EKRANDAN UZAK EN AZ BİR GÜN
Öğrencilerin, yarıyıl tatilini nasıl değerlendirmesi gerektiğine de değinen Sibel Durak, “Bu zaman dilimi, öğrenilmemiş ve anlaşılmamış konuların pekiştirilmesi için fırsat olabilir. Önemli olan, çocuğu sıkmamak ve hırpalamamak” dedi. Bilgisayar ekranı başında geçirilen süreye de değinen Durak, “Çocuğun sosyal yaşantısının zenginleşmesi, zihinsel süreçlerinin tazelenmesi ve dinlenmesi çok önemli.
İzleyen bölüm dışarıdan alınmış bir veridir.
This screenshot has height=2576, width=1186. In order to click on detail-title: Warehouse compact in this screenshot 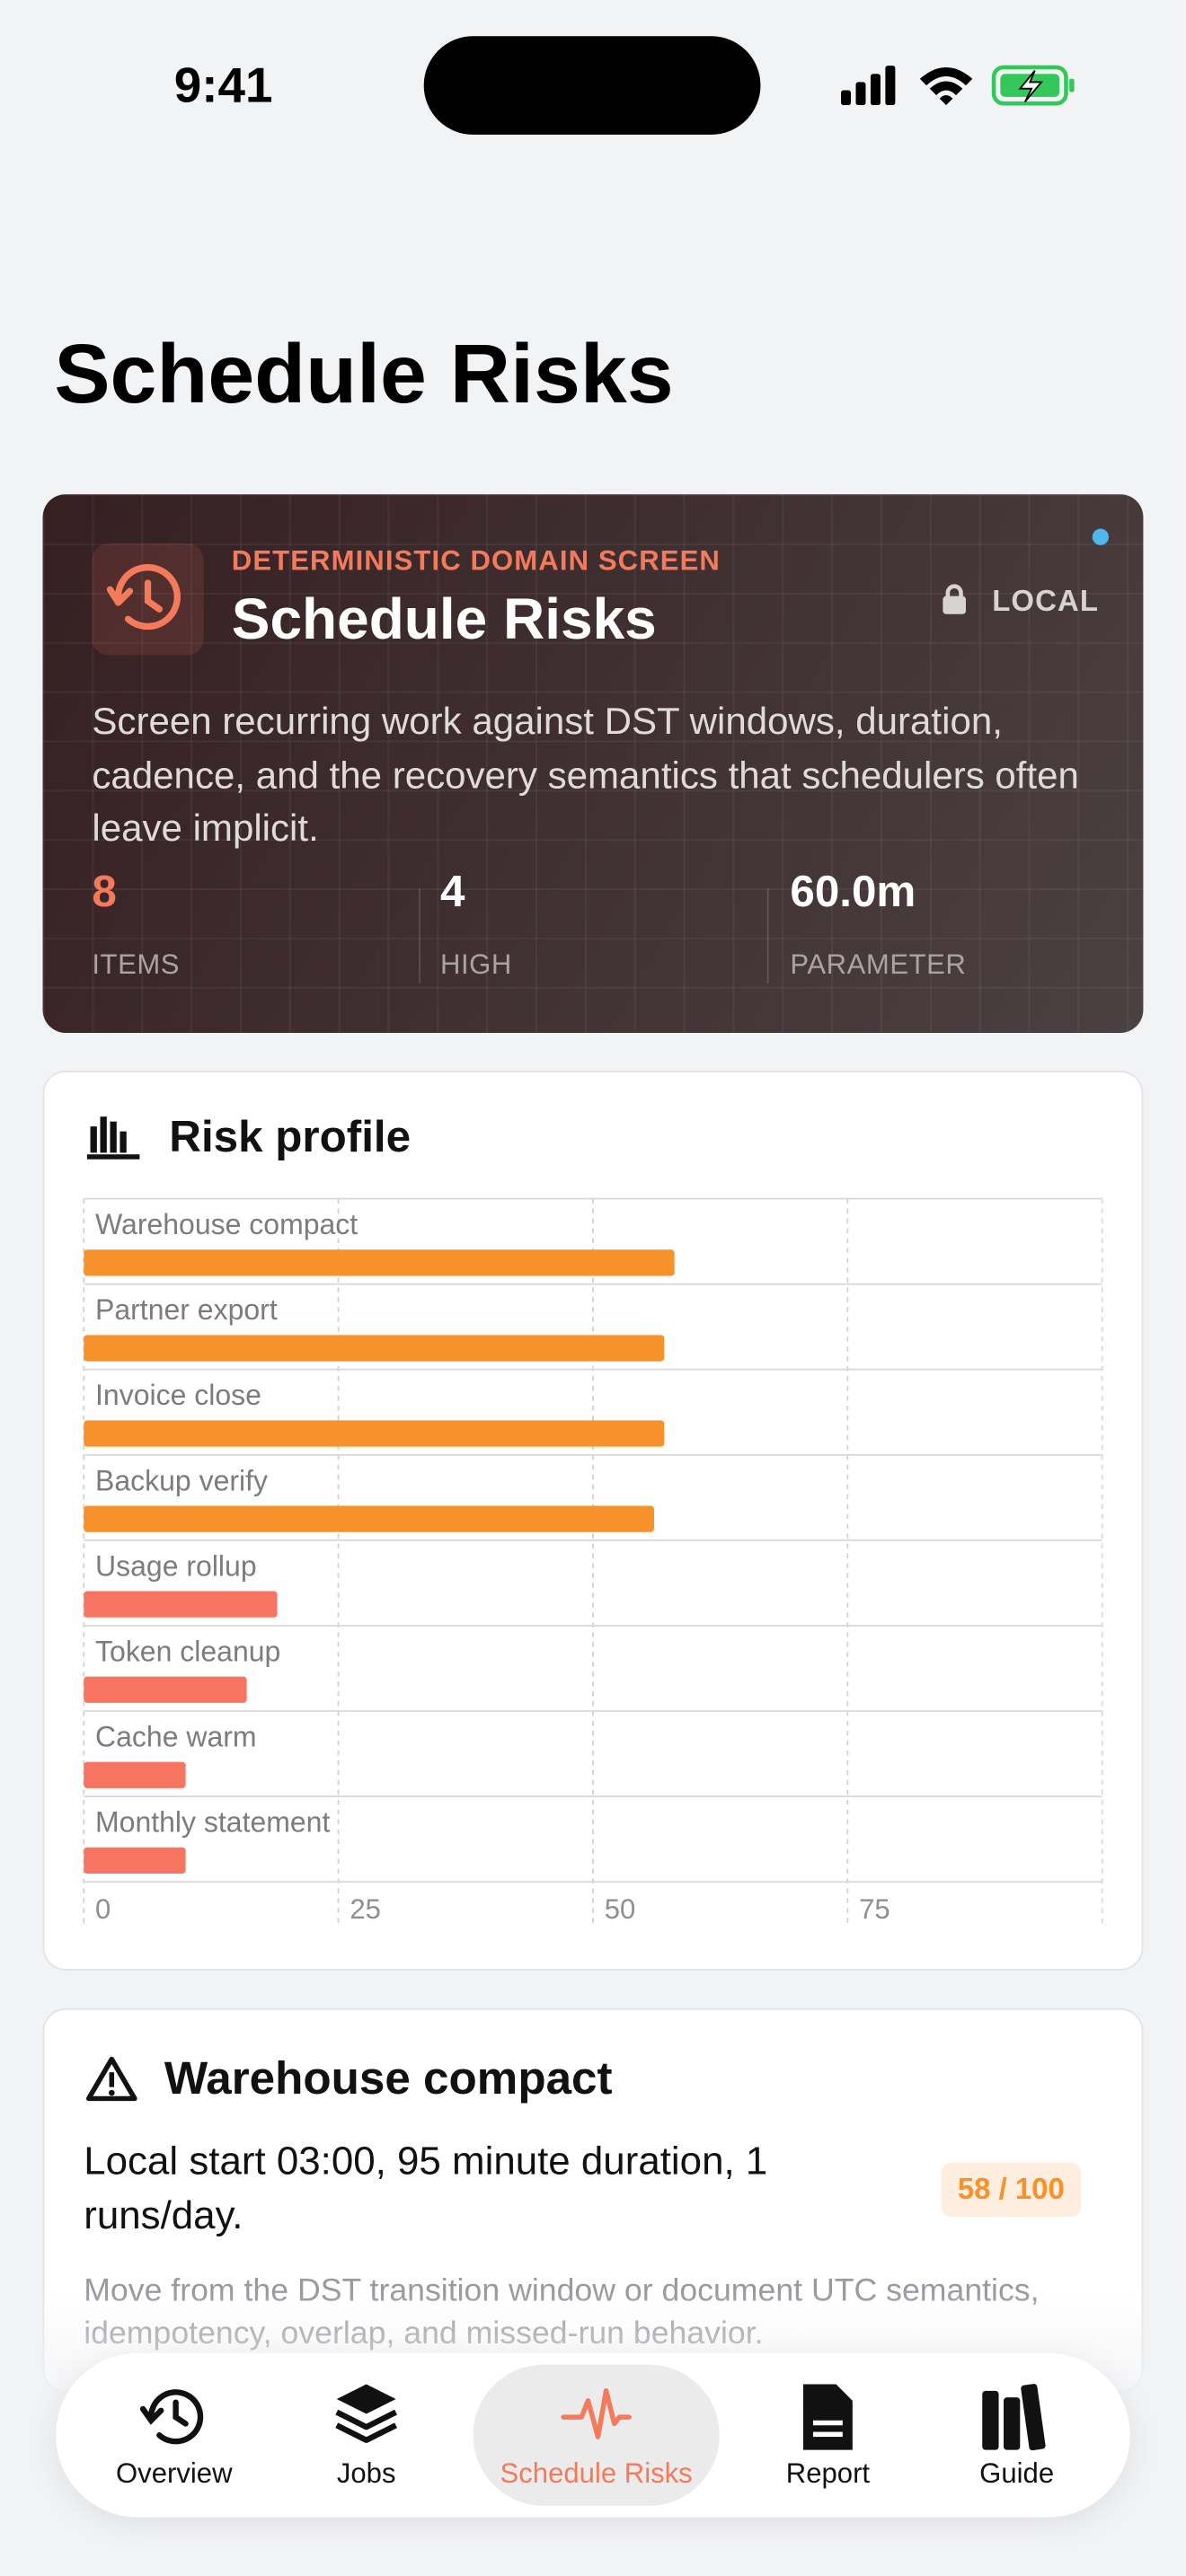, I will do `click(388, 2078)`.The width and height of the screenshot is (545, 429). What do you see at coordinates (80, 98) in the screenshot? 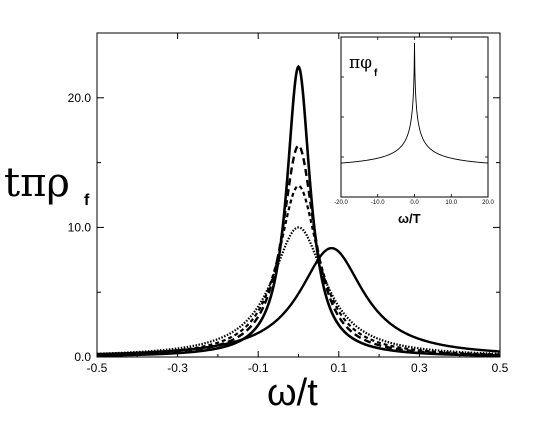
I see `y-tick-label: 20.0` at bounding box center [80, 98].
Bu nedenle bilgisayar ve internet süreleri aşırıya kaçmadan kontrol altına alınmalı ve haftanın en az bir günü ekransız geçirilmeli” diye konuştu.
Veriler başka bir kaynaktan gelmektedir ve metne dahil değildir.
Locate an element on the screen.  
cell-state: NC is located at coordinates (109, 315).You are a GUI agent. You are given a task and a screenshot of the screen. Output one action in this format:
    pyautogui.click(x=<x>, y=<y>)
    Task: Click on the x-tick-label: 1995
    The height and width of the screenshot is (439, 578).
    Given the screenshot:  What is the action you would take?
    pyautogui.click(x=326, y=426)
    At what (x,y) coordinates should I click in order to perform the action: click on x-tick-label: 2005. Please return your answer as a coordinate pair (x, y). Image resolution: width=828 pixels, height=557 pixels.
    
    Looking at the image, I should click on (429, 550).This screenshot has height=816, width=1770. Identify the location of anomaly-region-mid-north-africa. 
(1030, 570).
“SIKILMALARINA ZAMAN TANIYIN’’
Çocuklar için en verimli öğrenme ortamının oyun ve doğa olduğunu belirten Durak, şöyle konuştu: “Doğa yürüyüşü ya da birden çok yönergenin takip edilmesi gereken oyunlar, farkında olmaksızın birçok kazanıma ortam oluşturur. Ayrıca çocuğunuza yaşına uygun kitaplar alabilirsiniz. Ona eşlik edip okuma eylemini birlikte gerçekleştirebilir, eğlenceli zaman geçirebilirsiniz. Üstelik kitap okumak, çocuğunuzun beynini de besleyecektir.”
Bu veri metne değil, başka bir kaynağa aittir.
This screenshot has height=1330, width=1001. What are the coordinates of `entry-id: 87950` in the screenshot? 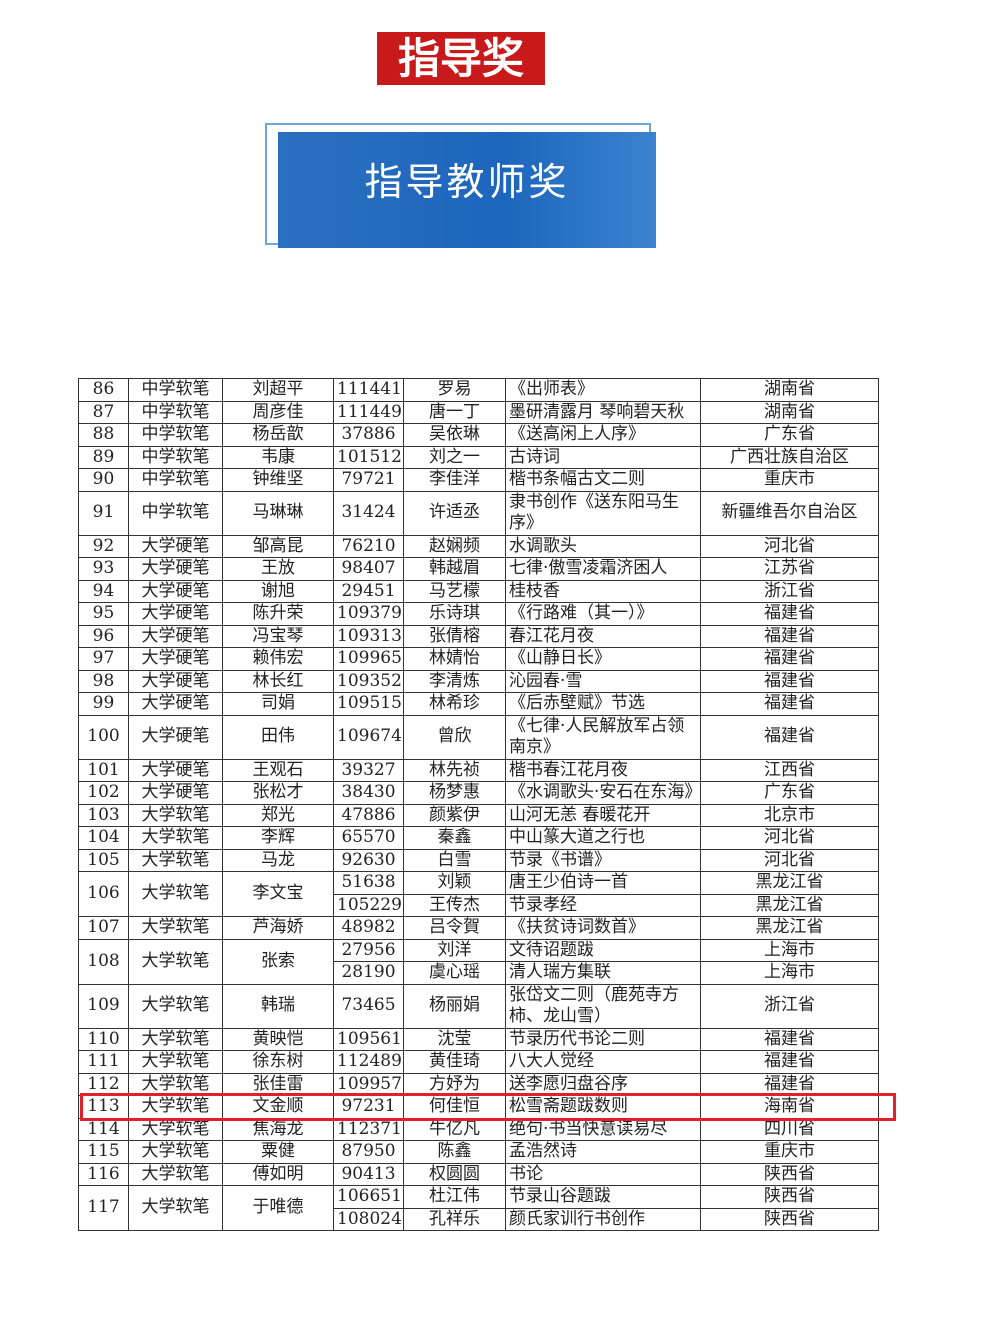 It's located at (368, 1152).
“ABARTILI TEPKİLERDEN KAÇININ”

Uğur Okulları ve Uğur Kurs Genel Müdür Yardımcısı Adil Kurt ise başarısız karne getiren öğrenciye olumsuz davranılmaması gerektiğini belirterek “Abartılı tepkilerden kaçınılmalı. Öğrenciye eksik olduğu taraflar değil, amaçları hatırlatılmalı. İyi yönleri daha fazla ön plana çıkarılmalı. Başarısız karnenin, öğrencinin akademik hayatına nasıl etki edebileceği anlatılıp çocuğa, isterse her şeyi yapabileceği mutlaka hatırlatılmalıdır” dedi.
Kurt, başarılı karneye karşılık çocuklara maddi değeri yüksek ödüller verilmesinin de öğrenciyi hedefi gerçekleştirme isteğinden uzaklaştıracağını, başarı ödüllendirilmesi yerine harcanılan çaba ve özveriden dolayı keyifli bir etkinlik gerçekleştirilmesini önererek şöyle konuştu: “Öğrencinin sevdiği bir aktiviteyi, karne gününden sonra bir dönemde gerçekleştirmek hem onun daha iyi hissetmesini sağlar hem de karne motivasyonu edinmesine destek olur. Abartılı hediyeler ikinci dönem başarısını olumsuz etkileyebilir. Öğrenci istediği hedefe ulaşamadığında hediyesi alınmayacağı düşüncesine kapılarak kaygı seviyesini yükseltir ve kaygı arttıkça başarı düşer.”
Anne-babaların, çocuk gelişimi ve eğitiminde sıkça yaptıkları hatalardan birinin kıyaslama olduğuna dikkat çeken Kurt, “Çocuklar, ebeveynleri tarafından başka bir çocukla kıyaslandığında kendilerini değersiz ve yetersiz hisseder, özgüvenleri zedelenir” dedi.